There is no discussion of the research on the adequacy of payments, which the Harmer Review considered in detail when it made the case for real pension increases only five years ago.

What about effects on incentives to work?

Family Tax Benefit Part B (FTB-B) would be abolished except for lone parents with a child under eight years of age. The Commission argues that FTB-B creates disincentives for second earners in a couple to work because it is income tested at 20 cents in the dollar.

At the same time, the Commission recommends increasing the income test on payments including Newstart to 75 cents in the dollar. This would build significant disincentives into the system – hardly a coherent approach.

Incentives to work would also be affected by the proposed cut in the minimum wage.

Remarkably – because it is not a government spending program – the Commission recommends real cuts for 10 years to the Federal Minimum Wage and a shift towards state-based minimum wages, with the implication that the minimum wage in Tasmania would be cut by around one-third.

If these proposals came into effect overnight, a single person working full-time at the new Federal Minimum Wage would only be $140 better off than someone on Newstart. The increases in effective marginal tax rates would make working five days per week instead of four worth only an extra $6.50.

Many of the proposals appear unlikely to be implemented. But there would be significant consequences if they were.

In current terms, a single person working full-time on the minimum wage would lose $104 per week in take-home pay, a cut in disposable income of around 18 per cent.

An unemployed lone parent with one child aged eight years or older would lose FTB-B and go backwards by $58 per week, a cut in disposable income of 11 per cent.

Combining the loss of FTB-B and the lower minimum wage, the same parent working full-time at the minimum wage would lose $165 per week, or about 20 per cent of their current disposable income – and 25 per cent of the income they have left after paying rent.

A long-term unemployed person over the age of 60 would lose just over $20 per week, a cut of 6 per cent in their disposable income.

The proposed replacement of public housing with Rent Assistance would mean that a single disability pensioner in public housing with a market rent of $200 per week could go backwards by more than $30 per week.
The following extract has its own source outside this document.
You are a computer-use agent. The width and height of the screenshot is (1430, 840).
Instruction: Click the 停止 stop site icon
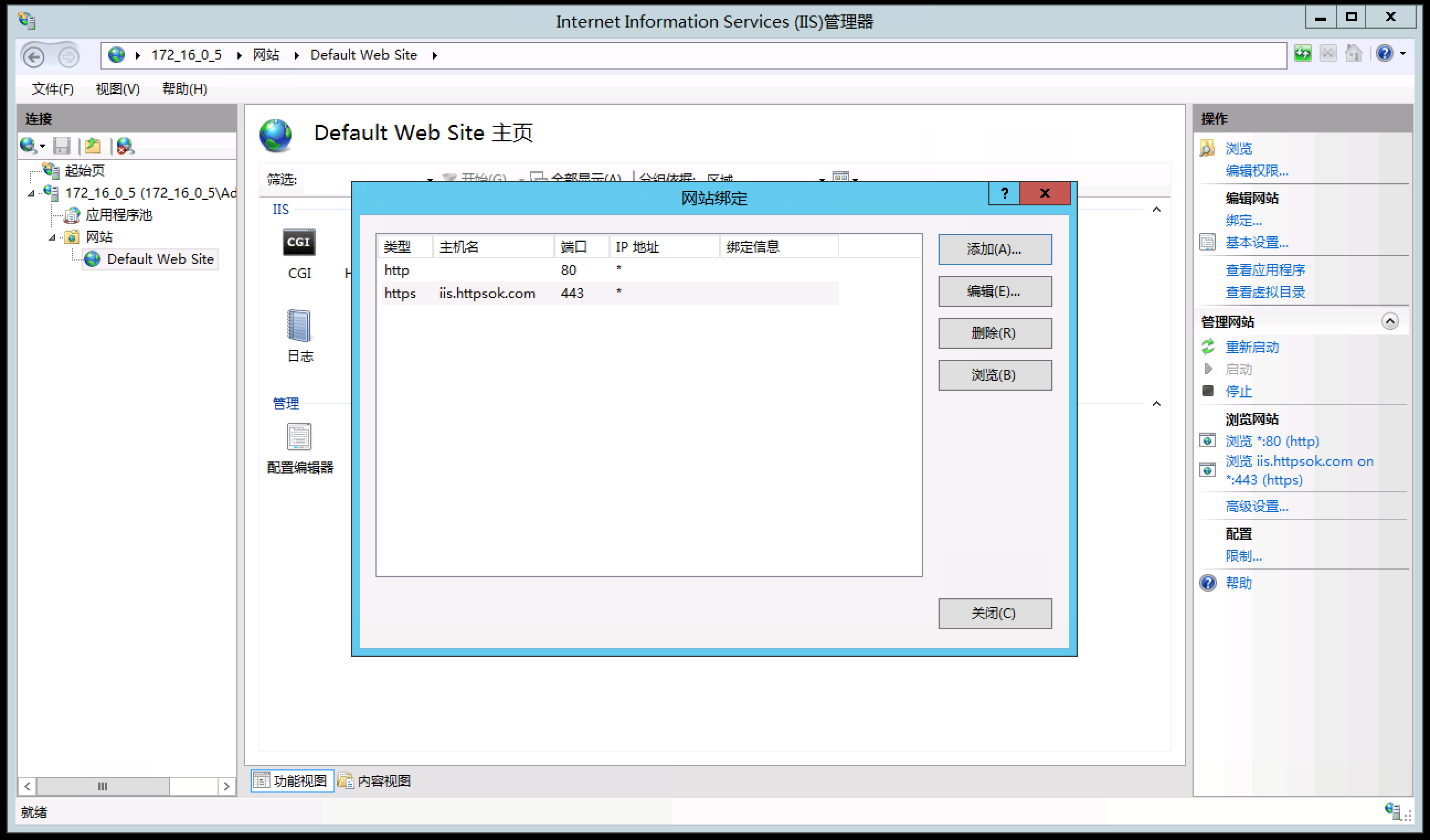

Generally speaking, these benefit changes would have the most adverse impact on low income families with modest wages and some groups reliant on welfare.

Those experiencing the cuts in disposable incomes would in many cases also be expected to make co-payments for health care and face increased pharmaceutical charges.

The terms of reference given to the Commission precluded them from suggesting tax reforms which might have balanced some of the disproportionate impact on low-income groups.

OECD research makes it clear that Australia has the most targeted social security system of all member nations. So across the board cuts to benefit spending would increase income inequality more than any other rich country.

This seems to be the likely effect of following through with the Commission recommendations – higher poverty and increased inequality.